But now, I am reading that a few serious players in the field of particle physics believe that the symmetries of E8 can be used to predict the disposition of the particles next discovered. REALLY?
TCR,
Thank you for the detailed reply. I particularly appreciate your historical perspective.
It seems that E8 may be a case in which something symmetrical and powerfully complex MUST surely have a greater utility. Even if E8 turns out to have no larger usefulness, the map of its root system will still possess wondrous beauty.
I have read in many places (for one, an article in "Brain and Cognition" by Dahlia Zaidel of UCLA) that all of us have a powerful innate attraction to physical symmetry in faces when we are mate-selecting. Perhaps, E8 has a particularly elegant countenance to suitors on an intellectual plane.
Symmetry certainly plays an important role in physics. Many of the conservation laws are believed to come about because of "broken symmetries" of quantum fields. All useful particle models exhibit what is know as the Yang-Mills symmetry. As a matter of fact symmetric properties are powerful mathematic tools used to guide the development of particle physics.
String theory will be testable once the 2 satellites reach the other side of the sun and send test signals to the 2 on the side we see - but it will take years until they're all in place.
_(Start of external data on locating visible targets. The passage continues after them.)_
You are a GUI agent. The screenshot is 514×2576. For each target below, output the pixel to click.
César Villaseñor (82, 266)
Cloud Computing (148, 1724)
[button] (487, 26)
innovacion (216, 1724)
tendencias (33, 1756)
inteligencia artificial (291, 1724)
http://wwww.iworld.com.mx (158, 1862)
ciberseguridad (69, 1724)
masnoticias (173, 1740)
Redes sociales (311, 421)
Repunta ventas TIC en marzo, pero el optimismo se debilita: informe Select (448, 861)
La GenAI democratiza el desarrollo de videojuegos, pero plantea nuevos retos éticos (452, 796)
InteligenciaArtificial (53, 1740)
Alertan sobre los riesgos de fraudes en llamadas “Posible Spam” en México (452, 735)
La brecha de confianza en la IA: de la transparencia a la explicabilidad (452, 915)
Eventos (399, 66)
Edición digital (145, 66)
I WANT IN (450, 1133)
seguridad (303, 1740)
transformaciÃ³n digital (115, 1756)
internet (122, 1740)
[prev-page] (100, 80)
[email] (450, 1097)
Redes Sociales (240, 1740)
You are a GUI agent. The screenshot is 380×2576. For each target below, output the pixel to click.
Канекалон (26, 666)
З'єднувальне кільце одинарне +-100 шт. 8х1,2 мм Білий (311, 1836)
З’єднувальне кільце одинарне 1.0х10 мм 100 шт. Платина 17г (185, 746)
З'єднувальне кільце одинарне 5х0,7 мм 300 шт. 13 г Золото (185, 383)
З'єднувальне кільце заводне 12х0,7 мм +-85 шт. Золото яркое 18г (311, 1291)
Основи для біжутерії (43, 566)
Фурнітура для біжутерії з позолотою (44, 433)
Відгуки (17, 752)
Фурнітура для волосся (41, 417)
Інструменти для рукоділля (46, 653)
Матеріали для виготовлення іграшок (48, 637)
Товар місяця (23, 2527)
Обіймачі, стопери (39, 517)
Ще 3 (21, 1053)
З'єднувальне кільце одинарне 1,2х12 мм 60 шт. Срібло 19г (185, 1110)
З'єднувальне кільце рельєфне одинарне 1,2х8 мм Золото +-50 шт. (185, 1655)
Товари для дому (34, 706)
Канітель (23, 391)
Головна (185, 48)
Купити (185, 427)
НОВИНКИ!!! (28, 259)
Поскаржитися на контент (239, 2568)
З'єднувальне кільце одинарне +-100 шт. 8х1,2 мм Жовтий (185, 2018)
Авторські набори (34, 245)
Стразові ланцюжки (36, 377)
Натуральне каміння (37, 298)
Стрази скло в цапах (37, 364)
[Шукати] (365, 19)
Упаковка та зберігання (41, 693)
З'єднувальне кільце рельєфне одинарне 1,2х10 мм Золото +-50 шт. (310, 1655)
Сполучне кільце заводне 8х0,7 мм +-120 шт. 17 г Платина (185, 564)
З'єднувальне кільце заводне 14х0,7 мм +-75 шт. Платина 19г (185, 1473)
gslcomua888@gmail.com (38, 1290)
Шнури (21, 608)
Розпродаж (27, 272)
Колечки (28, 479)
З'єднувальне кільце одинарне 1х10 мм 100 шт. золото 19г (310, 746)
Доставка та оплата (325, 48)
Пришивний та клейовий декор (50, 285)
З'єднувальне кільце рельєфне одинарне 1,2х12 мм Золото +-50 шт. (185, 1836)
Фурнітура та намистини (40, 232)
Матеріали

However there's a new theory of everything using E8:
http://arxiv.org/abs/0711.0770
and that's a general outline for the non-techies:
http://backreaction.blogspot.com/2007/11/theoretically-simple-exception-of.html
Quote:Each root of the E8 Lie algebra corresponds to an elementary particle field, including the gravitational (green circles), electroweak (yellow circles), and strong gauge fields (blue circles), the frame-Higgs (squares), and three generations of leptons (yellow and gray triangles) and quarks (rbg triangles) related by triality (lines). Spinning this root system in eight dimensions shows the F4 and G2 subalgebras.